- [DATA PROVIDED]:
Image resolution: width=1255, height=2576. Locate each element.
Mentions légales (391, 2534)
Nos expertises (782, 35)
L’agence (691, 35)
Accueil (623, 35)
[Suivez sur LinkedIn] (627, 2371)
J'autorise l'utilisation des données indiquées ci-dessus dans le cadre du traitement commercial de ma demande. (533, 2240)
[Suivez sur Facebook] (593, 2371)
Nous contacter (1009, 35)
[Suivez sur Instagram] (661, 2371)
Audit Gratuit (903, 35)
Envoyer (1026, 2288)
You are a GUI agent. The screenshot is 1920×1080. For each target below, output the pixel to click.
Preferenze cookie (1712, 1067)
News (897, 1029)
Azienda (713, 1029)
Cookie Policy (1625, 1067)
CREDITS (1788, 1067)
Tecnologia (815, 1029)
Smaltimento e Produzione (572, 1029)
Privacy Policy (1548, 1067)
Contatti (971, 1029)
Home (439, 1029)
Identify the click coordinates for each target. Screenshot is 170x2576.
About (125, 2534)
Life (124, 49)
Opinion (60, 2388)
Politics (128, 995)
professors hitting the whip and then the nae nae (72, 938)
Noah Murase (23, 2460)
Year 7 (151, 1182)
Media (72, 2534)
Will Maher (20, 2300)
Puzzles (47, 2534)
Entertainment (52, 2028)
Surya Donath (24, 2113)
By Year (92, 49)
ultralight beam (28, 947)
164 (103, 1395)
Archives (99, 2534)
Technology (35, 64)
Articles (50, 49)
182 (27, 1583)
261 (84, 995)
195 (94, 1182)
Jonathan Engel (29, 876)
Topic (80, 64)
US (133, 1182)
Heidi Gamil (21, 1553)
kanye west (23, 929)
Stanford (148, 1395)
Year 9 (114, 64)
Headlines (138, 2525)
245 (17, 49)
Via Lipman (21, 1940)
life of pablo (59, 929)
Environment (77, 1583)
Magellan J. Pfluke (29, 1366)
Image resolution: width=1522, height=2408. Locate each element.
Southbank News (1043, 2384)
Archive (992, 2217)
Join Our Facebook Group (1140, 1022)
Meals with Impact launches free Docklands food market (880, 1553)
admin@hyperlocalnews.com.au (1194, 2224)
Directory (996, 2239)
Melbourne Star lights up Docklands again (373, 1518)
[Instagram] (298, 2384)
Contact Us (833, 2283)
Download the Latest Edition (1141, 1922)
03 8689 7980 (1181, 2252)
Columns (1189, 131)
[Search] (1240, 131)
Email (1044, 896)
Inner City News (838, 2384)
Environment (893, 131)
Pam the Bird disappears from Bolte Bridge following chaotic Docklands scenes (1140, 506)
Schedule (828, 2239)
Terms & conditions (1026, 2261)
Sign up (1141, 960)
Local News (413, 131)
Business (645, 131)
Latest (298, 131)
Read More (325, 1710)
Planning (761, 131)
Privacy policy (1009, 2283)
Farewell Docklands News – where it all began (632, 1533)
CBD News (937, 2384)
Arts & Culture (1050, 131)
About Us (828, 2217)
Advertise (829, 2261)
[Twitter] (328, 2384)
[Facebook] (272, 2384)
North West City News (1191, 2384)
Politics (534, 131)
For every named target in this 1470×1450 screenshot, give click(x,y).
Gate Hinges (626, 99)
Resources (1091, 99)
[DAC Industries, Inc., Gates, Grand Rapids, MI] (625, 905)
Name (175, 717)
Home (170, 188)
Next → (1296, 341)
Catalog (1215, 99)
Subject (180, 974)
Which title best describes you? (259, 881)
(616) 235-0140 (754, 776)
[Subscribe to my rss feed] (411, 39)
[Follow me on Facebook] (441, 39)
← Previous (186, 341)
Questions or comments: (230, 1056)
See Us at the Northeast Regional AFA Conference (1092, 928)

- [TASK BRIEF]:
When you reach the line that contains "For every named" in the material above, please copy it and every line after it exactly, stopping only at the last line.

- [WRITTEN RESPONSE]:
For every named target in this 1470×1450 screenshot, give click(x,y).
Gate Hinges (626, 99)
Resources (1091, 99)
[DAC Industries, Inc., Gates, Grand Rapids, MI] (625, 905)
Name (175, 717)
Home (170, 188)
Next → (1296, 341)
Catalog (1215, 99)
Subject (180, 974)
Which title best describes you? (259, 881)
(616) 235-0140 (754, 776)
[Subscribe to my rss feed] (411, 39)
[Follow me on Facebook] (441, 39)
← Previous (186, 341)
Questions or comments: (230, 1056)
See Us at the Northeast Regional AFA Conference (1092, 928)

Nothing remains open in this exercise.